_ENTRIES SHOWN_:
Content starts

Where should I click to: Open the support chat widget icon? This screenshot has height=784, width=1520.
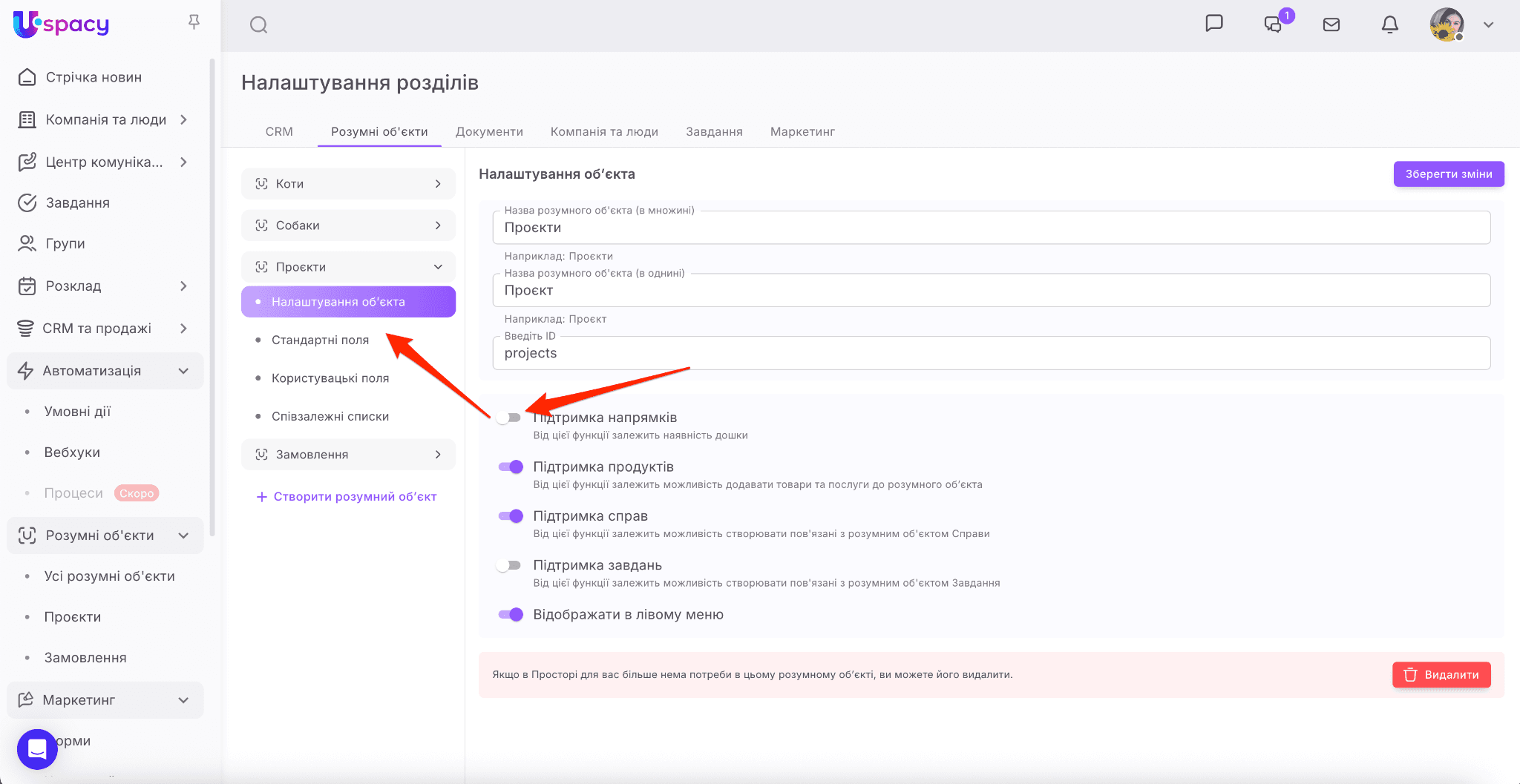tap(37, 749)
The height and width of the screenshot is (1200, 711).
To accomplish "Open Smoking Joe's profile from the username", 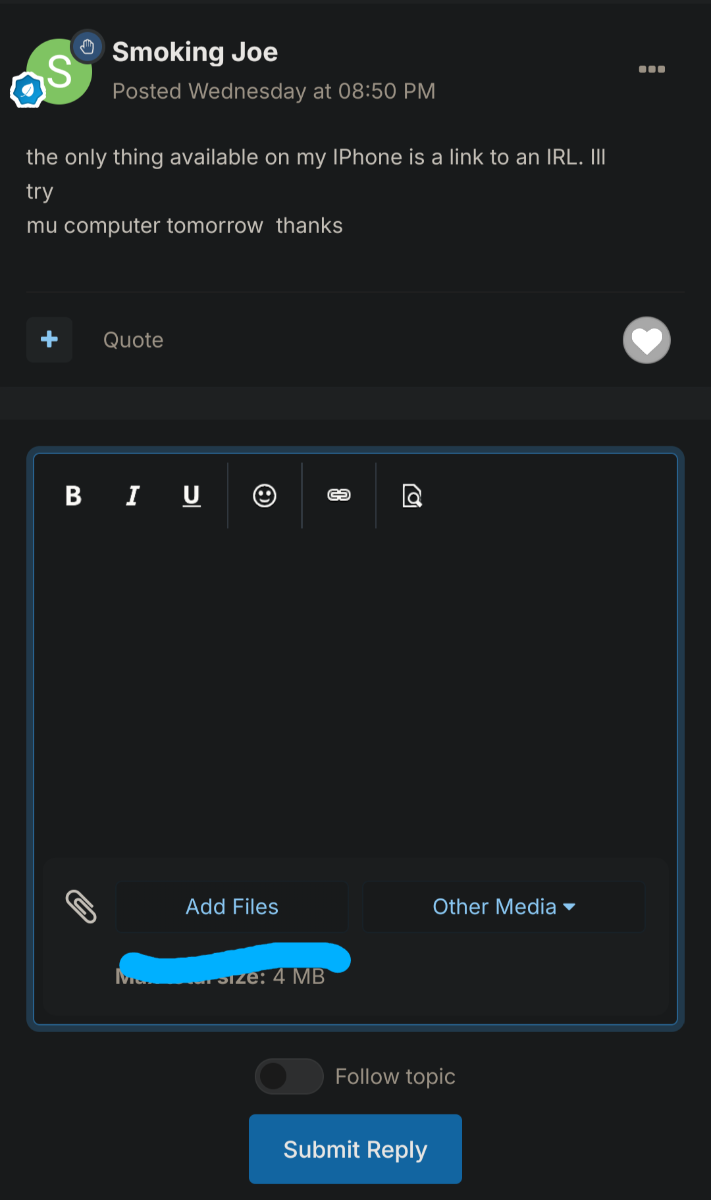I will click(x=195, y=52).
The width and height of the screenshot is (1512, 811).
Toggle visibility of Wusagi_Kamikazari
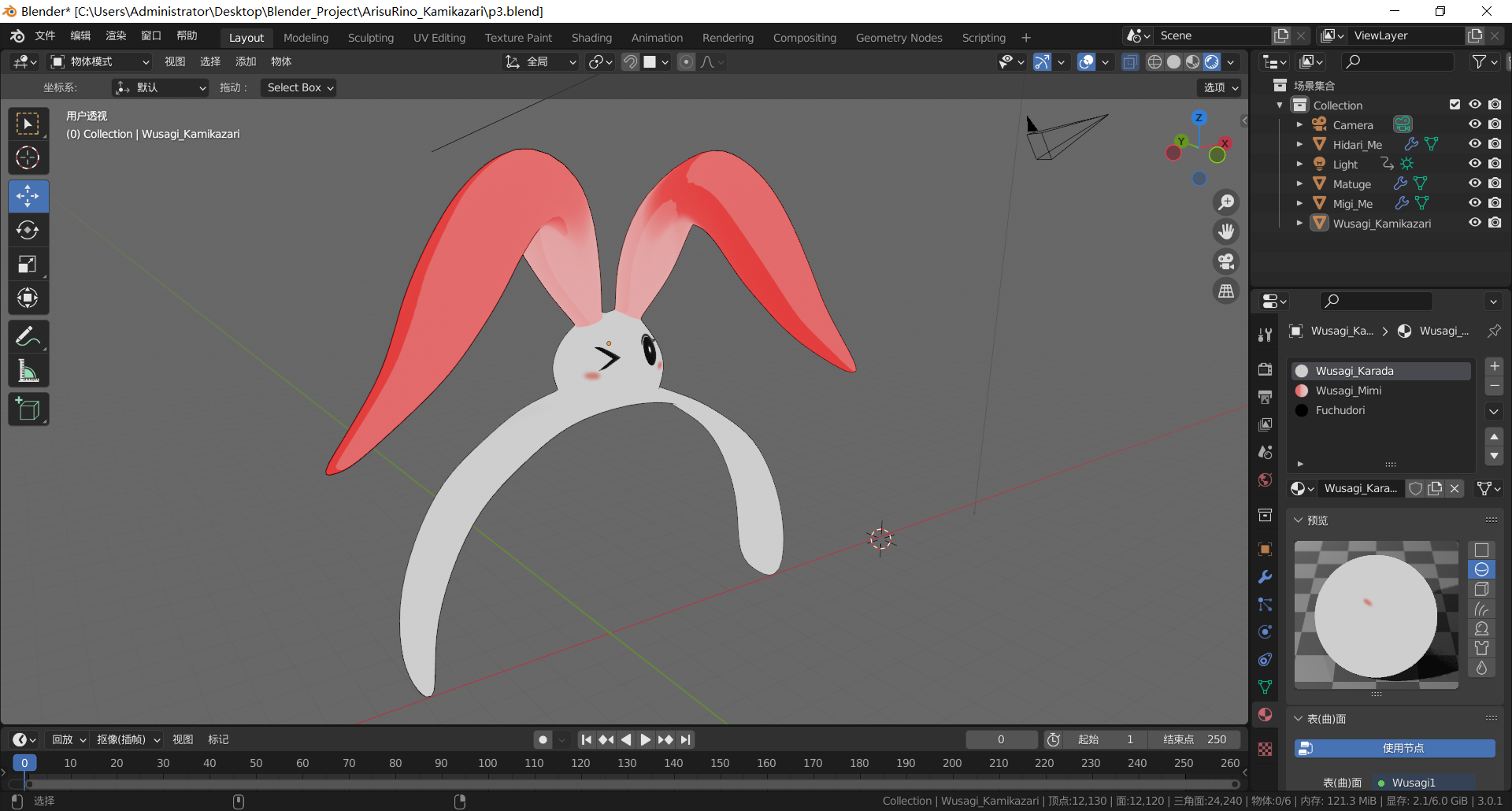point(1475,223)
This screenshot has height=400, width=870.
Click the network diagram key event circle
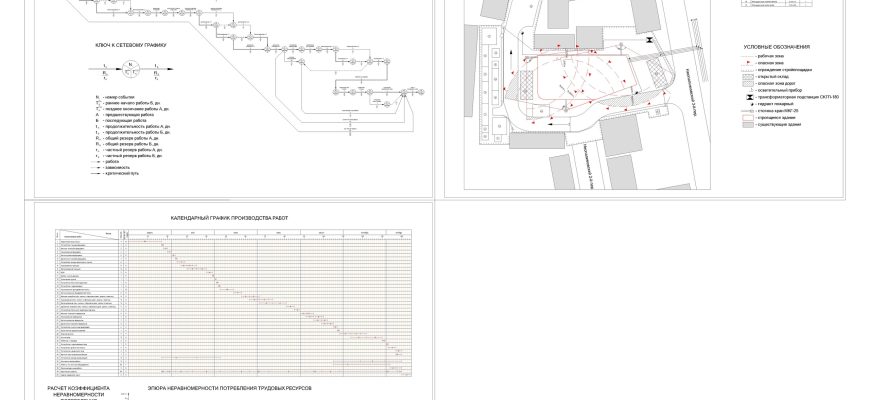click(129, 68)
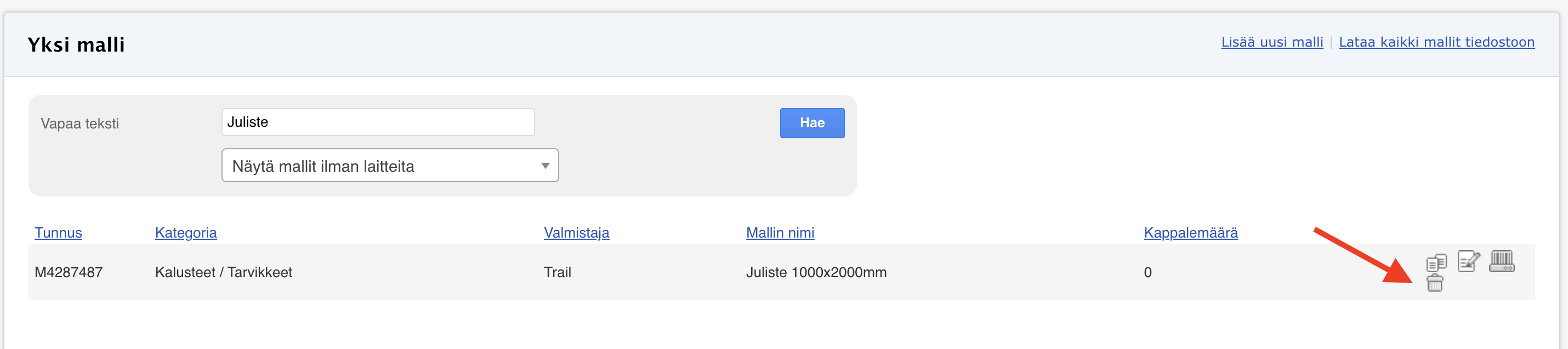1568x349 pixels.
Task: Delete the model with the trash icon
Action: (x=1435, y=283)

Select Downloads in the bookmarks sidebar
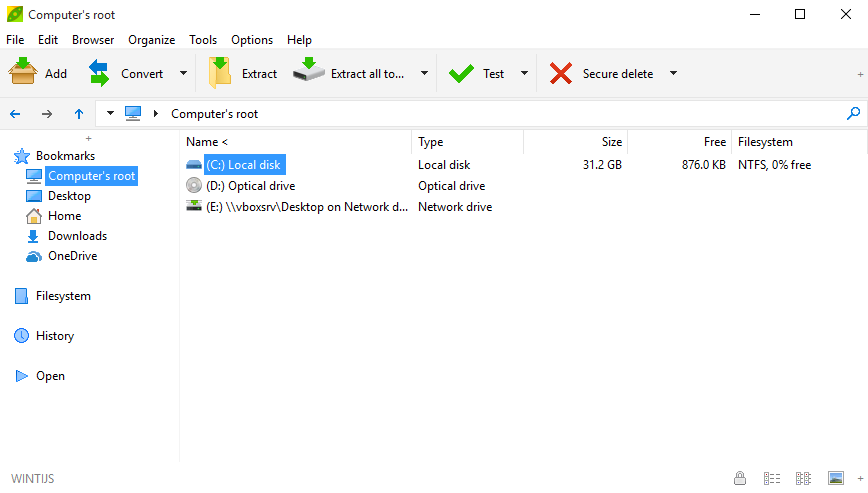click(77, 236)
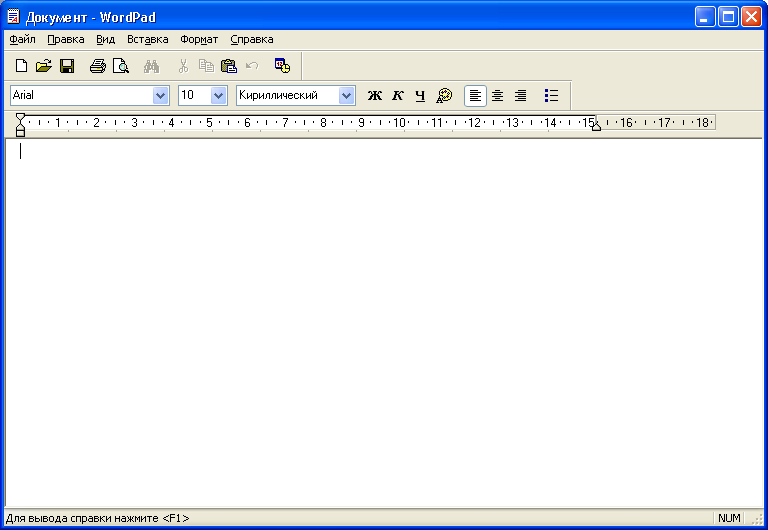Screen dimensions: 768x530
Task: Open the font size dropdown
Action: [x=218, y=96]
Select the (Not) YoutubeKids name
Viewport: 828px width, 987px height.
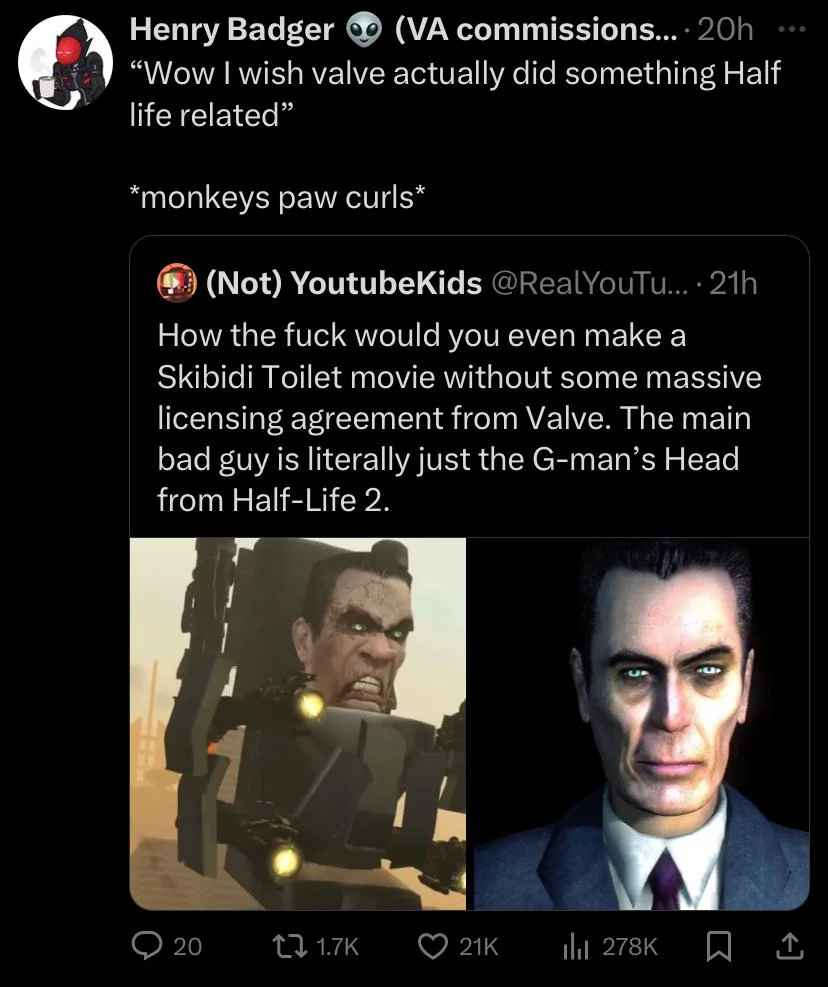(x=344, y=283)
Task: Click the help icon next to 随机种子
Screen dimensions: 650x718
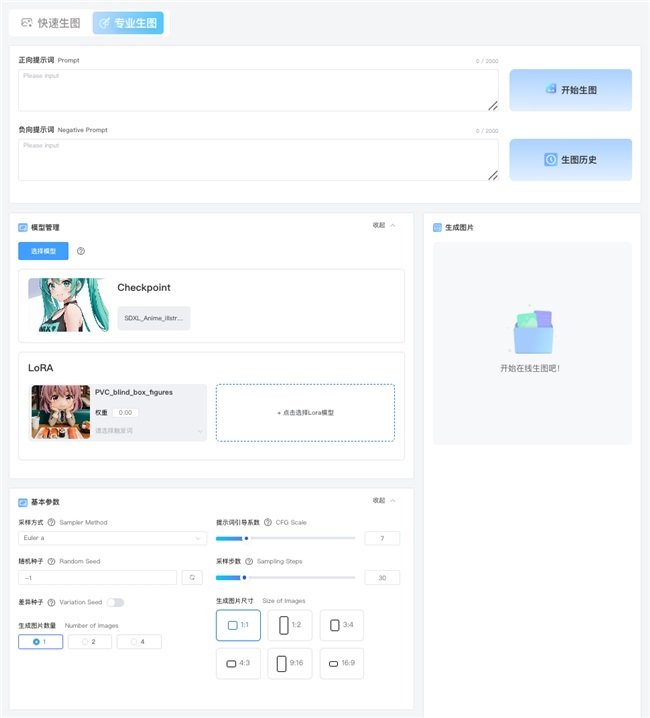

Content ends

Only the lines from the one with "Viewport: 828px width, 987px height." through the final line of the entries above are to be repeated, exactly as written and without pictures.

Viewport: 828px width, 987px height.
(x=344, y=283)
Task: Click the help icon next to 随机种子
Screen dimensions: 650x718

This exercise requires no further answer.